Seguramente
Leonardito Altobelli nació en Troya, provincia de Foggia, en Italia, en años
muy briosos del fascismo, con muchas ganas de estudiar. No es frecuente que los
niños tengan esas ganas. Tienen otras muchas; y cuesta un imperio convencerles
de que lo que importa para abrirse paso en la vida no es meter goles, ni
volcarse en un iPod Mini, aunque sea con el número de serie repetido, colocarse… sino estudiar, sacar un
título, encontrar un trabajo, ganar unas oposiciones, en una palabra,
colocarse, colocarse de verdad. Pues Leonardo, no. Prefirió seguir andando,
subiendo las cuestas de la vida hasta el punto de que a sus 74 años (en
diciembre del año 2010) celebró su undécimo doctorado. Lo tenía ya en Arqueología,
Medicina, Derecho, Ciencias Políticas… ¡y así hasta once! Y es todavía médico
de cabecera de muchas personas que le confían su salud. Lo hizo saber la prensa
de esos días.
¿Y yo qué hago? ¿Y
mis hijos? ¿Tenemos algo de ese espíritu alpinista (¡con mesura, desde luego!)

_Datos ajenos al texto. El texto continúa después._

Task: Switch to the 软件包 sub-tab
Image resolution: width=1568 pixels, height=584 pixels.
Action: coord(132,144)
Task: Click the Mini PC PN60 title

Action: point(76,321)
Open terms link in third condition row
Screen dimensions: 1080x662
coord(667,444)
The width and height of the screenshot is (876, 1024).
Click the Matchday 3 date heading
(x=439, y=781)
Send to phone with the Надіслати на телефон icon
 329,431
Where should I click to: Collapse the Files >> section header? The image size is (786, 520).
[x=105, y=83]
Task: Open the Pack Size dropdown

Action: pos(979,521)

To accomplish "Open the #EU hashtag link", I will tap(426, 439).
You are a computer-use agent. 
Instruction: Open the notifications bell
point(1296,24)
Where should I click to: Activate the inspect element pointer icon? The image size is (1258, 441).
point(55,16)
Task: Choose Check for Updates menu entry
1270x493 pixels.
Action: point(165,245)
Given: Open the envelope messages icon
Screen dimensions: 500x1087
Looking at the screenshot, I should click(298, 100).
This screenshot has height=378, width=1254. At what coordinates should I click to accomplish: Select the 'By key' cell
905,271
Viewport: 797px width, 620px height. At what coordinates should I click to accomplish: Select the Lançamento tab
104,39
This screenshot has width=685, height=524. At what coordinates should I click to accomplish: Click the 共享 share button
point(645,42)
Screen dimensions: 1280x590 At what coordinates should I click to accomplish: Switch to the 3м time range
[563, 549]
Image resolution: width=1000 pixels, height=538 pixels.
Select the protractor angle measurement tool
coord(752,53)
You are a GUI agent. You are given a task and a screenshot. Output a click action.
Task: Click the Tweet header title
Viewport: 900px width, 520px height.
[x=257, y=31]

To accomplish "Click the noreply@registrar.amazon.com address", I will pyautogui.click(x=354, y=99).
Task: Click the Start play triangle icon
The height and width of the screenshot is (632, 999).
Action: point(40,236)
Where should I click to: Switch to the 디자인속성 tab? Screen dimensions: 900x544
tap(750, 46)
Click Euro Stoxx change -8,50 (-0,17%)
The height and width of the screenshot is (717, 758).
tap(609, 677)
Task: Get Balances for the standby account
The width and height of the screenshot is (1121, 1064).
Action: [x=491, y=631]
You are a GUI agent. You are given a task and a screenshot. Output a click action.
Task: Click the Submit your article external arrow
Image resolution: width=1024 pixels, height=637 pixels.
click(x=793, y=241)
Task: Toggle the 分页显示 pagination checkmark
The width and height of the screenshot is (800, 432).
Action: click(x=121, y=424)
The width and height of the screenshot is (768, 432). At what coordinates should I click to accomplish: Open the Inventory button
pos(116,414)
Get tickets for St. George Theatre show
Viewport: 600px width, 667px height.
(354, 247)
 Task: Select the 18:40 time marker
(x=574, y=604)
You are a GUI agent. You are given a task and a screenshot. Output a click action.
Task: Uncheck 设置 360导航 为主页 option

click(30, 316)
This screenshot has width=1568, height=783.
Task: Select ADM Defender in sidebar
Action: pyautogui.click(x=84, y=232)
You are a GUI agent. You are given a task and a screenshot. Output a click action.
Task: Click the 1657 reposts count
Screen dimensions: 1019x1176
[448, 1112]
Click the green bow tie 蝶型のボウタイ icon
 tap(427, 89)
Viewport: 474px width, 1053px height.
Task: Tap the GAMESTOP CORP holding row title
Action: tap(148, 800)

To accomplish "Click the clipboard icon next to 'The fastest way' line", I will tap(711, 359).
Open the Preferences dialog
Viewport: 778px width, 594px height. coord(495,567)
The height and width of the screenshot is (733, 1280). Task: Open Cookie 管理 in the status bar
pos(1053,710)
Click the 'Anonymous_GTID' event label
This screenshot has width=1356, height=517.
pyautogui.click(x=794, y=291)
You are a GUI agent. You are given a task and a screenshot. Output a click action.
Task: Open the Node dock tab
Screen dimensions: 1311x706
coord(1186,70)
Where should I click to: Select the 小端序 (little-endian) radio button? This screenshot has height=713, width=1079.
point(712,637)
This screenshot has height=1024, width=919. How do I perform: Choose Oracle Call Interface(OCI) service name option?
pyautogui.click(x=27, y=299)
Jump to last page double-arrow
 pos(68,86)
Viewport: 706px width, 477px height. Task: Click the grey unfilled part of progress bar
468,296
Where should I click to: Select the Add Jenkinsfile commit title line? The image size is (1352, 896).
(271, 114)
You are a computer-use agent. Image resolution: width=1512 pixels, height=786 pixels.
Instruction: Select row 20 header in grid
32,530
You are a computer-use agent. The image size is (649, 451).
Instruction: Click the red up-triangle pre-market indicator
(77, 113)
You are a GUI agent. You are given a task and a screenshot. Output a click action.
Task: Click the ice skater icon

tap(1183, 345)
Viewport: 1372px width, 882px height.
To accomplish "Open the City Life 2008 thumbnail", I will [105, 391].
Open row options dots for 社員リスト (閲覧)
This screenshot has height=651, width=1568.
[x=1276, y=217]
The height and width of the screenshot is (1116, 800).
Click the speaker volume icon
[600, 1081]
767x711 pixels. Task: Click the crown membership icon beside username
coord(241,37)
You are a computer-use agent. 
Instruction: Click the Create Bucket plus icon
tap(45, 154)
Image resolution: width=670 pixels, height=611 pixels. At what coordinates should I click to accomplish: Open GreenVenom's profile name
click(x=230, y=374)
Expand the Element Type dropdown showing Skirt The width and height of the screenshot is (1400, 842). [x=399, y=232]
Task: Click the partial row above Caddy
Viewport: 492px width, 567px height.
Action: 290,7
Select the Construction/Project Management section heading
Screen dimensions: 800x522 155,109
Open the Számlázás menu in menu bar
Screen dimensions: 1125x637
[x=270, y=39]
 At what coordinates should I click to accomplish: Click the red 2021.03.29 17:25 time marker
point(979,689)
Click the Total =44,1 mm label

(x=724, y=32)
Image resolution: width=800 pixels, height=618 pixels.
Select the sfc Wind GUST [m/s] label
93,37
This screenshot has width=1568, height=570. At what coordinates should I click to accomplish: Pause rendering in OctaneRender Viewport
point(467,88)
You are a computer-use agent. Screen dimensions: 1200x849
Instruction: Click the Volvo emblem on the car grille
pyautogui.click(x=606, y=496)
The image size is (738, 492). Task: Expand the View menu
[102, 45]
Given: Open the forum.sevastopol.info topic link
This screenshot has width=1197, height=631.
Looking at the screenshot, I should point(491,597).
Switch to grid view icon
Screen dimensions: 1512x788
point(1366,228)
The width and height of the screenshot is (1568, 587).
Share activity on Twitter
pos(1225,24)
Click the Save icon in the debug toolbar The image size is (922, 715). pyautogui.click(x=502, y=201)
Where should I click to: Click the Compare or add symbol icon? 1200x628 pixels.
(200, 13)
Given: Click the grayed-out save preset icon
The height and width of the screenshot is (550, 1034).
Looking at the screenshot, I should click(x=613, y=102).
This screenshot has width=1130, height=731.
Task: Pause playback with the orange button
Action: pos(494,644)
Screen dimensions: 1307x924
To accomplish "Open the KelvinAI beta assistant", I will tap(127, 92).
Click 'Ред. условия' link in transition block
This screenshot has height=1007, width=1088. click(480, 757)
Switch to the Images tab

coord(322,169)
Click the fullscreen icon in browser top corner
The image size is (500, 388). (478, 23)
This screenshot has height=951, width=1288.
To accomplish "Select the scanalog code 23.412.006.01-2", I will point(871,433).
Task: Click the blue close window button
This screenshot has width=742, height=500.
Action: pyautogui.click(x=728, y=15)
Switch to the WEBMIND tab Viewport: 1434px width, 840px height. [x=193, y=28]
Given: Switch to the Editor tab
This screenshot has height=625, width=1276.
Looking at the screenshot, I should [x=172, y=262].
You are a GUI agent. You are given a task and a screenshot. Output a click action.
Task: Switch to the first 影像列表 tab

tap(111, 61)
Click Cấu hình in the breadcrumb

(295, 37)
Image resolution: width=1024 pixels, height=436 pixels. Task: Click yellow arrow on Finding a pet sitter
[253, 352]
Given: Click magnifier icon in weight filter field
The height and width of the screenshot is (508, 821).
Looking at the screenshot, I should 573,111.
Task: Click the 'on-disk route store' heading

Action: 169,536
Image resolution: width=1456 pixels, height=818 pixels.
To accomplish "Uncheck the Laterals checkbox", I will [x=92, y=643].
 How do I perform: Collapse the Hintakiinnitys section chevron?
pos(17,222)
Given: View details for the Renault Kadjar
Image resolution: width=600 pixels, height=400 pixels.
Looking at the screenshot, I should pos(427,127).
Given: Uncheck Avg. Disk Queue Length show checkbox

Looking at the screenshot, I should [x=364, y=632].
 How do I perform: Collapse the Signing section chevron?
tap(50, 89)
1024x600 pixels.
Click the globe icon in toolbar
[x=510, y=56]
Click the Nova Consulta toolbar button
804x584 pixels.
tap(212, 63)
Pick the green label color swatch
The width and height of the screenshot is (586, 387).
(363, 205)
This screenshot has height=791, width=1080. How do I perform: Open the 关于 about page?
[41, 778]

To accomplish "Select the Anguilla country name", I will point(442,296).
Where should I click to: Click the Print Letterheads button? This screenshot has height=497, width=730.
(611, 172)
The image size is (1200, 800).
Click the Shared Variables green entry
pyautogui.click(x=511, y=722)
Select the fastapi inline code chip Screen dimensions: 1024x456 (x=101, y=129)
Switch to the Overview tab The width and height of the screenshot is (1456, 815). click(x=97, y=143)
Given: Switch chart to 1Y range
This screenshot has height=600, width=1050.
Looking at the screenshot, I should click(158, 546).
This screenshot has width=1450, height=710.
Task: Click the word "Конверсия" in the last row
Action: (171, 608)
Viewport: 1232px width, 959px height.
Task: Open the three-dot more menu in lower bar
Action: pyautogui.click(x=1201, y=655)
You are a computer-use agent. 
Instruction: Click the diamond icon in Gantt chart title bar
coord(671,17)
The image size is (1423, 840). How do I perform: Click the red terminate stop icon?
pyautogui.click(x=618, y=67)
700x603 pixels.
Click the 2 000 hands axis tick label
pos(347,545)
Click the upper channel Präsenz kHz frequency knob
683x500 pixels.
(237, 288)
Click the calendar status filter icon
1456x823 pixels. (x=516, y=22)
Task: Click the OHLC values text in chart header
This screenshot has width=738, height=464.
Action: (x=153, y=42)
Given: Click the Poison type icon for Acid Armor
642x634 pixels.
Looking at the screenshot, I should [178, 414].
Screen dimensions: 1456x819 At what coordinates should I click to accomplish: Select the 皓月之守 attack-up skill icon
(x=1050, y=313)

que nos hace mirar hacia arriba con ilusión, con valentía, con la decisión de
que la cima sea nuestra?
Antes los niños
eran niños, después fueron nenes, ahora se han convertido (algunos, claro, ¡menos mal!) en ninis. Han perdido el sistema vertebral. Viven con el trasero
pegado a una silla o un sillón de ruedas, abriendo ventanas en su ordenador con
ayuda de sus esclavos buscadores, hurgando en todo lo que les parece
placentero, entablando amistades a oscuras para convencerse de que son
conquistadores del mundo y de los corazones. En vez de la inteligencia,
cultivan la fantasía alimentándola sólo con el humo de lo atractivo, de lo
inconsistente. Y se levantan ellos mismos de ese puente de mando de su Titanic
inconsistentes.
¿Y sus padres? A lo
mejor ya es tarde, y no hay más salida que resignarse. O desentenderse de ello
y que salga el sol por Antequera o por encima de las bardas de la pocilga más
cercana. Pero a lo que no hay derecho es a que haya padres que están a tiempo de educar, es decir, de conducir que
es la tarea más noble, más rentable, más difícil de la paternidad. ¡Y de la
maternidad, naturalmente! Y no se enteran de que deben hacerlo. O no se
preocupan de educarse a sí mismos para saber, para poder hacerlo. Y se
desentienden también. Para ellos el futuro es un premio de la lotería: A lo
mejor me toca.
No se puede llegar tarde y, en vez de
educarlos desde su nacimiento, esperar a que los hijos se conviertan en un
grano que ha salido por accidente y casi, casi, lo único que se desea es que
desaparezcan. Y no es así. Ese grano es el acné, síntoma de que la pubertad
está abriéndose a una espléndida floración, insegura sí, aunque lo disimulan,
pero rica con toda la riqueza de un bello fruto adolescente.